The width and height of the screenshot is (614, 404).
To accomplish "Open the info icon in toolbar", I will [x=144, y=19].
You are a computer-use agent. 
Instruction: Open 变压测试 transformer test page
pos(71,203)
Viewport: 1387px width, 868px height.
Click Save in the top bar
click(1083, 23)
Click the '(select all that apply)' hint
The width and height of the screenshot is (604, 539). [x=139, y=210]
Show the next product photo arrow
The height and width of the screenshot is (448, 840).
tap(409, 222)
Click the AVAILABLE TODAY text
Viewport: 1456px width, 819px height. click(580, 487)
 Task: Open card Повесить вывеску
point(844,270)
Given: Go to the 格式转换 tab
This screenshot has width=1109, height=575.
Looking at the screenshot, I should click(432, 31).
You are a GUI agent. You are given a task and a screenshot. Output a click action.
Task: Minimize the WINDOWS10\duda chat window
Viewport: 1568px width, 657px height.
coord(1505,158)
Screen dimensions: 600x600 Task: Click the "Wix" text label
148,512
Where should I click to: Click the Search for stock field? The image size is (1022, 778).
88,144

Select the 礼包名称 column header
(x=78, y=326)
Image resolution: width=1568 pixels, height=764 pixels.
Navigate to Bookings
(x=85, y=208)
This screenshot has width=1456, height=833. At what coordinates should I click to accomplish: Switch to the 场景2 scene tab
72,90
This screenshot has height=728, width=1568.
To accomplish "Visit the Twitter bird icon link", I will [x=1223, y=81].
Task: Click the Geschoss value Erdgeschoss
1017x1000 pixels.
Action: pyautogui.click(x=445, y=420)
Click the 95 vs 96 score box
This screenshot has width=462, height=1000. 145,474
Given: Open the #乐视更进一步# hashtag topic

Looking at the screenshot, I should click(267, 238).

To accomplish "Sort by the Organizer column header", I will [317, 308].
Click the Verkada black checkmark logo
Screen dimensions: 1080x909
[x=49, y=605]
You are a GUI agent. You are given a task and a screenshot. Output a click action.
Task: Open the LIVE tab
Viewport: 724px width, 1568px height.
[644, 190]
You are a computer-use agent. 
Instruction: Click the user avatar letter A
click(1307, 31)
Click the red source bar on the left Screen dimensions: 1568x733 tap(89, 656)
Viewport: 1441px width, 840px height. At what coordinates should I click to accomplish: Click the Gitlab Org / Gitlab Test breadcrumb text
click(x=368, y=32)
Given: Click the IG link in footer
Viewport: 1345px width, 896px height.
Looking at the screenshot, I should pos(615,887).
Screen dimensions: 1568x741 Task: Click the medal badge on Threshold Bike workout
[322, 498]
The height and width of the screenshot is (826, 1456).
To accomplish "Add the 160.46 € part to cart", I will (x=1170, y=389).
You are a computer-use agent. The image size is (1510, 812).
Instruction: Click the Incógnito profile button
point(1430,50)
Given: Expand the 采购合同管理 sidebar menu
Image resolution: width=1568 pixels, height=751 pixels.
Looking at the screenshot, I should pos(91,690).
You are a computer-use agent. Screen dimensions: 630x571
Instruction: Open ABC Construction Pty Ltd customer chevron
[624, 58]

- [Instructions to follow]: Render all the lines above as a Markdown table with the columns Row and Line, one row per line, skipping blank lines.

- [Answer to this problem]:
| Row | Line |
|---|---|
| 1 | The width and height of the screenshot is (614, 404). |
| 2 | To accomplish "Open the info icon in toolbar", I will [x=144, y=19]. |
| 3 | You are a computer-use agent.  |
| 4 | Instruction: Open 变压测试 transformer test page |
| 5 | pos(71,203) |
| 6 | Viewport: 1387px width, 868px height. |
| 7 | Click Save in the top bar |
| 8 | click(1083, 23) |
| 9 | Click the '(select all that apply)' hint |
| 10 | The width and height of the screenshot is (604, 539). [x=139, y=210] |
| 11 | Show the next product photo arrow |
| 12 | The height and width of the screenshot is (448, 840). |
| 13 | tap(409, 222) |
| 14 | Click the AVAILABLE TODAY text |
| 15 | Viewport: 1456px width, 819px height. click(580, 487) |
| 16 |  Task: Open card Повесить вывеску |
| 17 | point(844,270) |
| 18 | Given: Go to the 格式转换 tab |
| 19 | This screenshot has width=1109, height=575. |
| 20 | Looking at the screenshot, I should click(432, 31). |
| 21 | You are a GUI agent. You are given a task and a screenshot. Output a click action. |
| 22 | Task: Minimize the WINDOWS10\duda chat window |
| 23 | Viewport: 1568px width, 657px height. |
| 24 | coord(1505,158) |
| 25 | Screen dimensions: 600x600 Task: Click the "Wix" text label |
| 26 | 148,512 |
| 27 | Where should I click to: Click the Search for stock field? The image size is (1022, 778). |
| 28 | 88,144 |
| 29 | Select the 礼包名称 column header |
| 30 | (x=78, y=326) |
| 31 | Image resolution: width=1568 pixels, height=764 pixels. |
| 32 | Navigate to Bookings |
| 33 | (x=85, y=208) |
| 34 | This screenshot has width=1456, height=833. At what coordinates should I click to accomplish: Switch to the 场景2 scene tab |
| 35 | 72,90 |
| 36 | This screenshot has height=728, width=1568. |
| 37 | To accomplish "Visit the Twitter bird icon link", I will [x=1223, y=81]. |
| 38 | Task: Click the Geschoss value Erdgeschoss |
| 39 | 1017x1000 pixels. |
| 40 | Action: pyautogui.click(x=445, y=420) |
| 41 | Click the 95 vs 96 score box |
| 42 | This screenshot has width=462, height=1000. 145,474 |
| 43 | Given: Open the #乐视更进一步# hashtag topic |
| 44 | Looking at the screenshot, I should click(267, 238). |
| 45 | To accomplish "Sort by the Organizer column header", I will [317, 308]. |
| 46 | Click the Verkada black checkmark logo |
| 47 | Screen dimensions: 1080x909 |
| 48 | [x=49, y=605] |
| 49 | You are a GUI agent. You are given a task and a screenshot. Output a click action. |
| 50 | Task: Open the LIVE tab |
| 51 | Viewport: 724px width, 1568px height. |
| 52 | [644, 190] |
| 53 | You are a computer-use agent.  |
| 54 | Instruction: Click the user avatar letter A |
| 55 | click(1307, 31) |
| 56 | Click the red source bar on the left Screen dimensions: 1568x733 tap(89, 656) |
| 57 | Viewport: 1441px width, 840px height. At what coordinates should I click to accomplish: Click the Gitlab Org / Gitlab Test breadcrumb text |
| 58 | click(x=368, y=32) |
| 59 | Given: Click the IG link in footer |
| 60 | Viewport: 1345px width, 896px height. |
| 61 | Looking at the screenshot, I should pos(615,887). |
| 62 | Screen dimensions: 1568x741 Task: Click the medal badge on Threshold Bike workout |
| 63 | [322, 498] |
| 64 | The height and width of the screenshot is (826, 1456). |
| 65 | To accomplish "Add the 160.46 € part to cart", I will (x=1170, y=389). |
| 66 | You are a computer-use agent. The image size is (1510, 812). |
| 67 | Instruction: Click the Incógnito profile button |
| 68 | point(1430,50) |
| 69 | Given: Expand the 采购合同管理 sidebar menu |
| 70 | Image resolution: width=1568 pixels, height=751 pixels. |
| 71 | Looking at the screenshot, I should pos(91,690). |
| 72 | You are a computer-use agent. Screen dimensions: 630x571 |
| 73 | Instruction: Open ABC Construction Pty Ltd customer chevron |
| 74 | [624, 58] |